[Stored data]

——

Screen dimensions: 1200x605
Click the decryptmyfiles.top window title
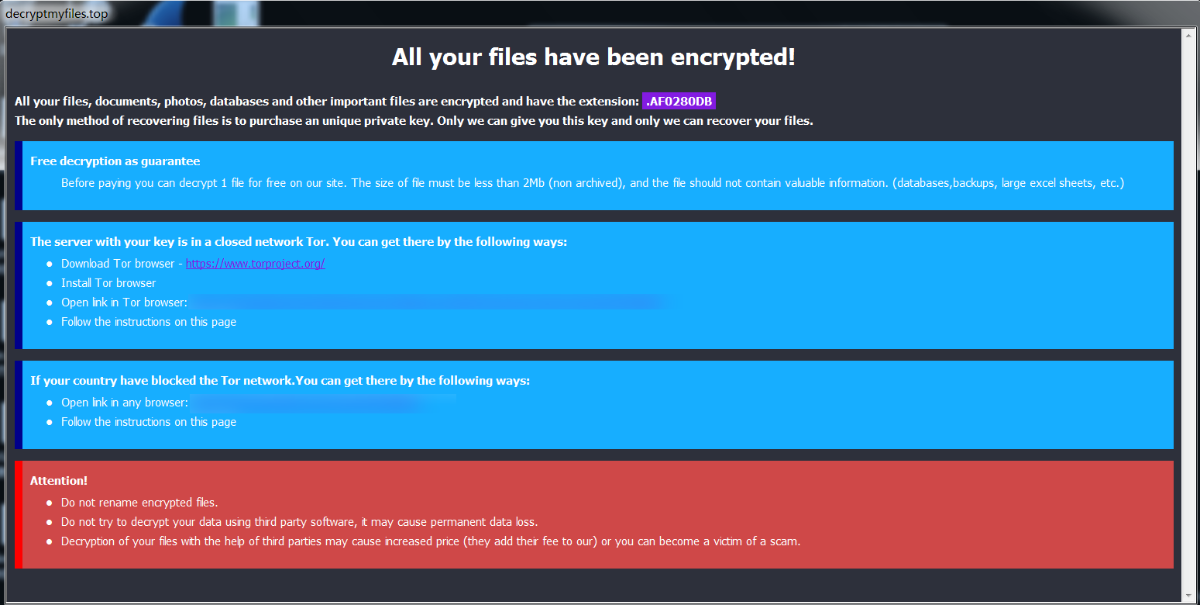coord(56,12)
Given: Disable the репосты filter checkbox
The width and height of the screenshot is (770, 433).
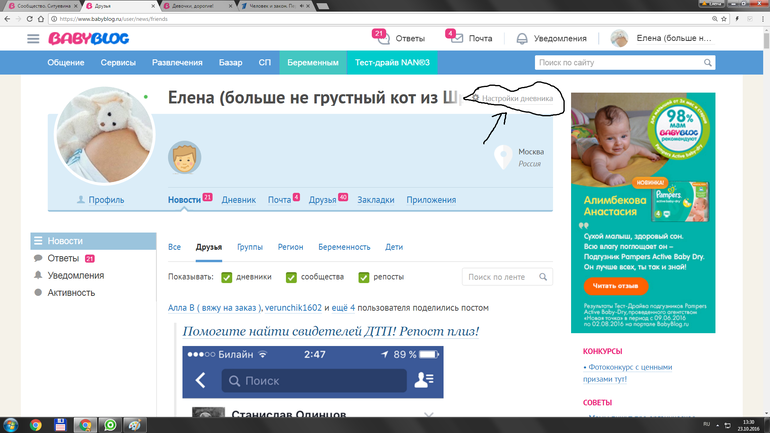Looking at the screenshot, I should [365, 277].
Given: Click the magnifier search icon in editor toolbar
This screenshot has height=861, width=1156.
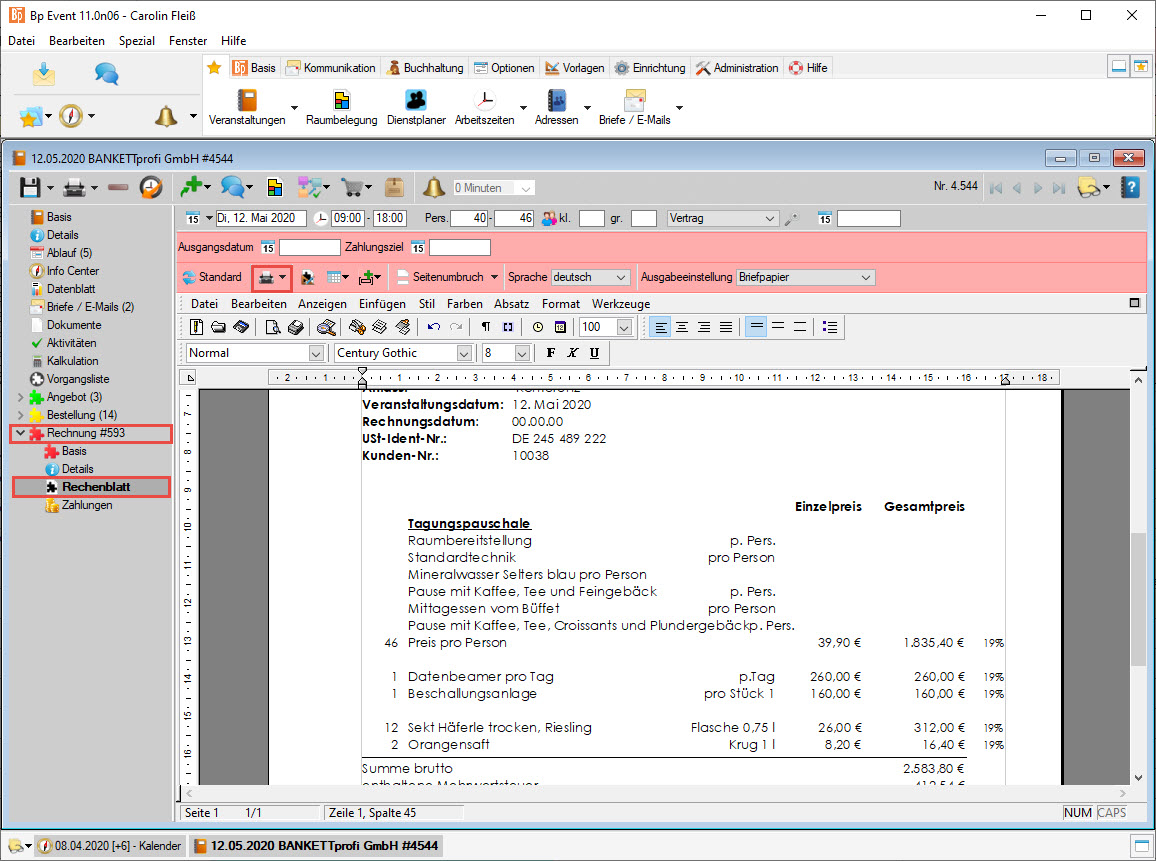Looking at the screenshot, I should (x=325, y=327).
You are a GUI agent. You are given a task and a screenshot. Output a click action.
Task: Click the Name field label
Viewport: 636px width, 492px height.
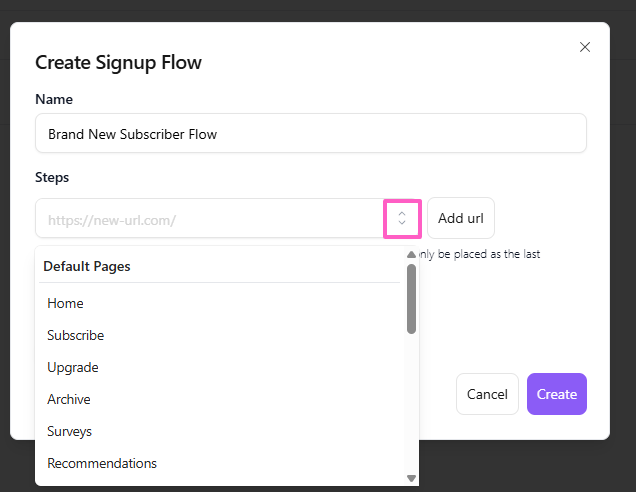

——

Please copy exactly the lines from the one containing "Click the decryptmyfiles.top window title" through the end of the records above, leaving out every picture.

Click the decryptmyfiles.top window title
coord(56,12)
Given: Disable the репосты filter checkbox
The width and height of the screenshot is (770, 433).
Looking at the screenshot, I should [365, 277].
Given: Click the magnifier search icon in editor toolbar
This screenshot has height=861, width=1156.
Looking at the screenshot, I should (x=325, y=327).
You are a GUI agent. You are given a task and a screenshot. Output a click action.
Task: Click the Name field label
Viewport: 636px width, 492px height.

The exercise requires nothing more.